### Raw records

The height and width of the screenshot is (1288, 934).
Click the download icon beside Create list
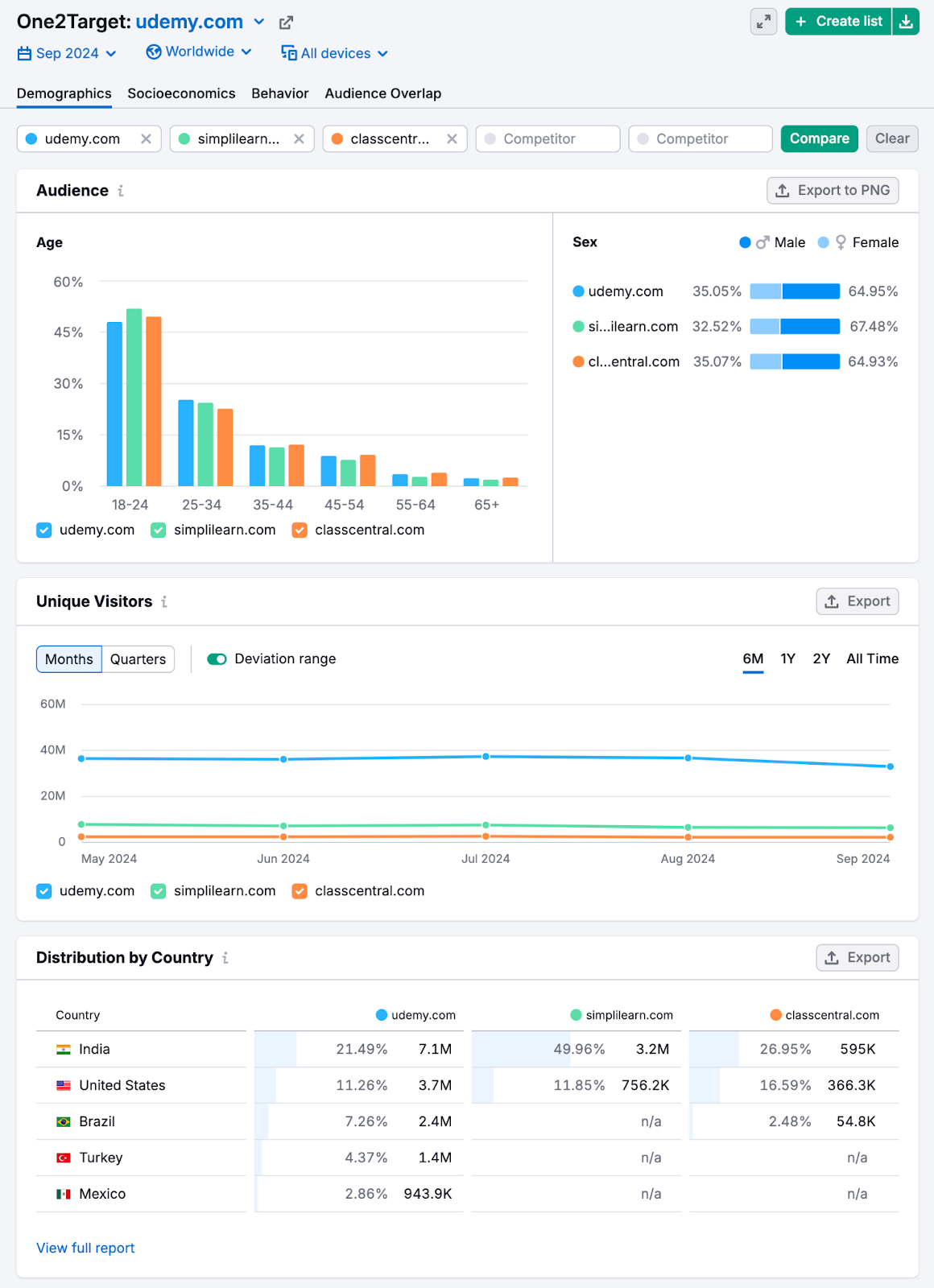[x=906, y=22]
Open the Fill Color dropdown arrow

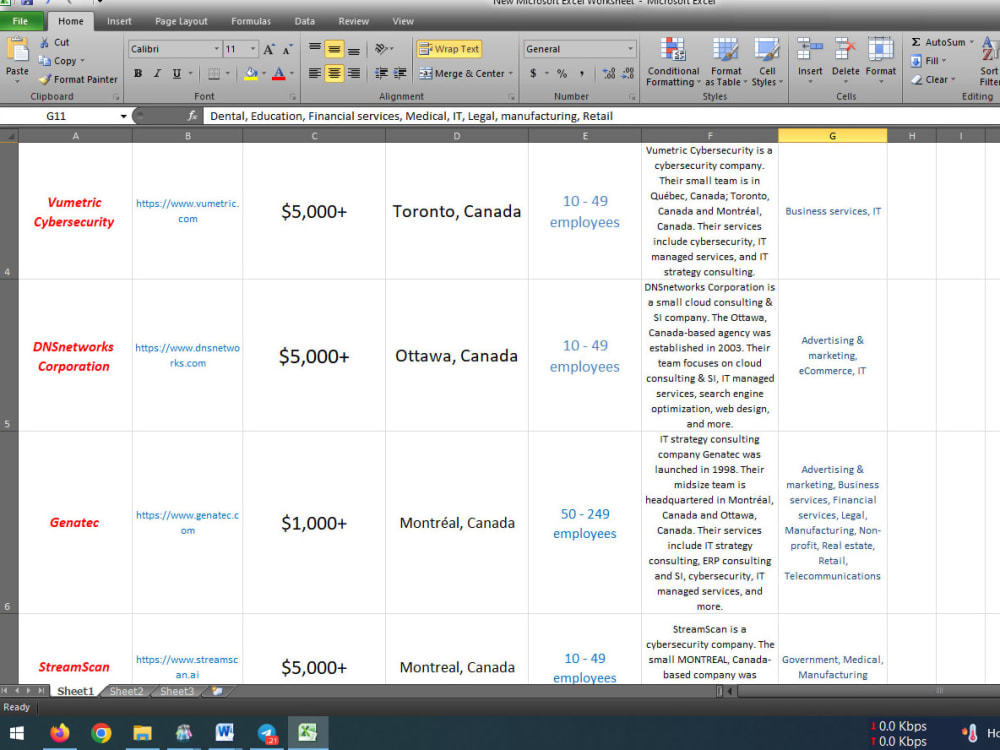coord(263,73)
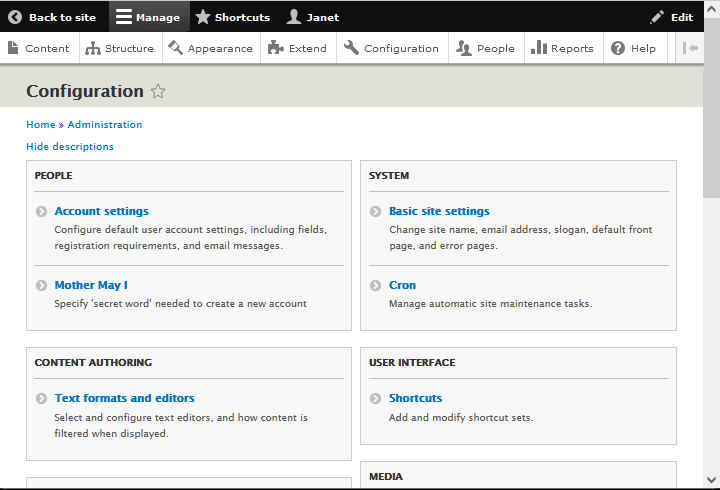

######

Goal of the exercise: Express each line of the records above as a string in a JSON list, one string per line, omitting blank lines and leaving out the pictures.

Full output:
[
  "The height and width of the screenshot is (1288, 934).",
  "Click the download icon beside Create list",
  "[x=906, y=22]",
  "Open the Fill Color dropdown arrow",
  "coord(263,73)"
]